[Pixel coordinate grounding data]
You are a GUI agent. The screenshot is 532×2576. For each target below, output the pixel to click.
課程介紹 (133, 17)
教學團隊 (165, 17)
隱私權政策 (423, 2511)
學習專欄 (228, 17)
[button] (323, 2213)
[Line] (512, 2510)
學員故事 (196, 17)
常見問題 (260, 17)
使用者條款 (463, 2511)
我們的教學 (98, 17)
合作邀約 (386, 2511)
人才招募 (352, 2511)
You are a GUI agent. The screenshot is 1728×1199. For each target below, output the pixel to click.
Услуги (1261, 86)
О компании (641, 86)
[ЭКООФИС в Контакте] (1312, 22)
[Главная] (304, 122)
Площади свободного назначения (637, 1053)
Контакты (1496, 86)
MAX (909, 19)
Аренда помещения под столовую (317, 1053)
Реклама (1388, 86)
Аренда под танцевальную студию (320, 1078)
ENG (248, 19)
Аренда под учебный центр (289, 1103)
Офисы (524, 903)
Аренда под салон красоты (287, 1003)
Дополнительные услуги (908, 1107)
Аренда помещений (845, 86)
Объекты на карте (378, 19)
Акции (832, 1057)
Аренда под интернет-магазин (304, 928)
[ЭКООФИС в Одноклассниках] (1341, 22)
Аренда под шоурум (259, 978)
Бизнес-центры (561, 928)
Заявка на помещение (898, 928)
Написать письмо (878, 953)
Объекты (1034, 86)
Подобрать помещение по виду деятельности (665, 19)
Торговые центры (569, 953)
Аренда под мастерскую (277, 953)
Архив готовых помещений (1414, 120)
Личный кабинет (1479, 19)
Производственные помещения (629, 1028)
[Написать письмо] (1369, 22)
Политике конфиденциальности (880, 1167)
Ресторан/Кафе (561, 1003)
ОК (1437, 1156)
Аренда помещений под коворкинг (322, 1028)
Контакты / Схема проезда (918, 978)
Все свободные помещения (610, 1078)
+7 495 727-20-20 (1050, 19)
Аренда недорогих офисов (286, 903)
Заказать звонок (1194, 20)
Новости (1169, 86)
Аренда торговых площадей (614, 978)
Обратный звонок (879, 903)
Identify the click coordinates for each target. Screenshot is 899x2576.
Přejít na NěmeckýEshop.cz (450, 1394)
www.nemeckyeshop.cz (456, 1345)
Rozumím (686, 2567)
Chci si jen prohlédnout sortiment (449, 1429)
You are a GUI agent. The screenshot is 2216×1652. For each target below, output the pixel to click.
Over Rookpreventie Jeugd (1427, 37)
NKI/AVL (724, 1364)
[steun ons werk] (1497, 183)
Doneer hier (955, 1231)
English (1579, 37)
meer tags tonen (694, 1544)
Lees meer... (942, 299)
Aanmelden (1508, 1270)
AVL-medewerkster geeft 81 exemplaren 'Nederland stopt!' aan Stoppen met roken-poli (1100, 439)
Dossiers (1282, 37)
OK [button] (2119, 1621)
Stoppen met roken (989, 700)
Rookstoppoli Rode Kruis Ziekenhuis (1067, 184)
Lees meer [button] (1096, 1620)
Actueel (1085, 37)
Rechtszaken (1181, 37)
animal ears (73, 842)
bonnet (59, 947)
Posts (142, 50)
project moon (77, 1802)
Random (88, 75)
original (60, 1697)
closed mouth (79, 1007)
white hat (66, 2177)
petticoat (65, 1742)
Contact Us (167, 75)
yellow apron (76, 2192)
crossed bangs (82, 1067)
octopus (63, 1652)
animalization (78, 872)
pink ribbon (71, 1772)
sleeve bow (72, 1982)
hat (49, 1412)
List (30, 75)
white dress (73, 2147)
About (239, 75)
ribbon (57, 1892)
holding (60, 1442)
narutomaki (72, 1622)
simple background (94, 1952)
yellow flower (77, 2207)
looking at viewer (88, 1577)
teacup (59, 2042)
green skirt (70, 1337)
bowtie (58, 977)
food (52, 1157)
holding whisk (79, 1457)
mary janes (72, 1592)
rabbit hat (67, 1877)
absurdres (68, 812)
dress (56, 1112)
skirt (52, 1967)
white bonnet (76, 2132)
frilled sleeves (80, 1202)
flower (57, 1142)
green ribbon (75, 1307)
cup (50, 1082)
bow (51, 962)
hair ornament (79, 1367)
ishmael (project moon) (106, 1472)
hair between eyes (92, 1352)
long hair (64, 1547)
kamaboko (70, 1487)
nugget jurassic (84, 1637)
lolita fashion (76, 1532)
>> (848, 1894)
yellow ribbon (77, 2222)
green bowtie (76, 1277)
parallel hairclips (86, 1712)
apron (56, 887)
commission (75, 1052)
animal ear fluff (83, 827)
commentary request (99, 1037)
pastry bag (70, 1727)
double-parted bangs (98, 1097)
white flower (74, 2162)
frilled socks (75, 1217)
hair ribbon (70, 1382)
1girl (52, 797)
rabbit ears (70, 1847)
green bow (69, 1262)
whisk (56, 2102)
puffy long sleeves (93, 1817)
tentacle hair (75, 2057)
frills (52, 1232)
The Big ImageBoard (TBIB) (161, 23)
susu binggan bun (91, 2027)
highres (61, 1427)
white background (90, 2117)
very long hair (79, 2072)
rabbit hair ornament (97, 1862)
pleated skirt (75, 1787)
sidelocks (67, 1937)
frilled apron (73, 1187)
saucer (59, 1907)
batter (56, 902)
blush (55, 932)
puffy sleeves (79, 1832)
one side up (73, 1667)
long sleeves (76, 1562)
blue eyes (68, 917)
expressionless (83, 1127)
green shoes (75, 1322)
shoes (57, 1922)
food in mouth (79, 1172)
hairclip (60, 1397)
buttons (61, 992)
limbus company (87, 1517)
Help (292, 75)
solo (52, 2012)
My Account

* YOUR ASSIGNMENT
Reproduce the records above exactly, from the first line through the line containing "Дополнительные услуги (908, 1107)", and output nothing else.

* TASK SOLUTION
You are a GUI agent. The screenshot is 532×2576. For each target below, output the pixel to click.
課程介紹 (133, 17)
教學團隊 (165, 17)
隱私權政策 (423, 2511)
學習專欄 (228, 17)
[button] (323, 2213)
[Line] (512, 2510)
學員故事 (196, 17)
常見問題 (260, 17)
使用者條款 (463, 2511)
我們的教學 (98, 17)
合作邀約 (386, 2511)
人才招募 (352, 2511)
You are a GUI agent. The screenshot is 1728×1199. For each target below, output the pixel to click.
Услуги (1261, 86)
О компании (641, 86)
[ЭКООФИС в Контакте] (1312, 22)
[Главная] (304, 122)
Площади свободного назначения (637, 1053)
Контакты (1496, 86)
MAX (909, 19)
Аренда помещения под столовую (317, 1053)
Реклама (1388, 86)
Аренда под танцевальную студию (320, 1078)
ENG (248, 19)
Аренда под учебный центр (289, 1103)
Офисы (524, 903)
Аренда под салон красоты (287, 1003)
Дополнительные услуги (908, 1107)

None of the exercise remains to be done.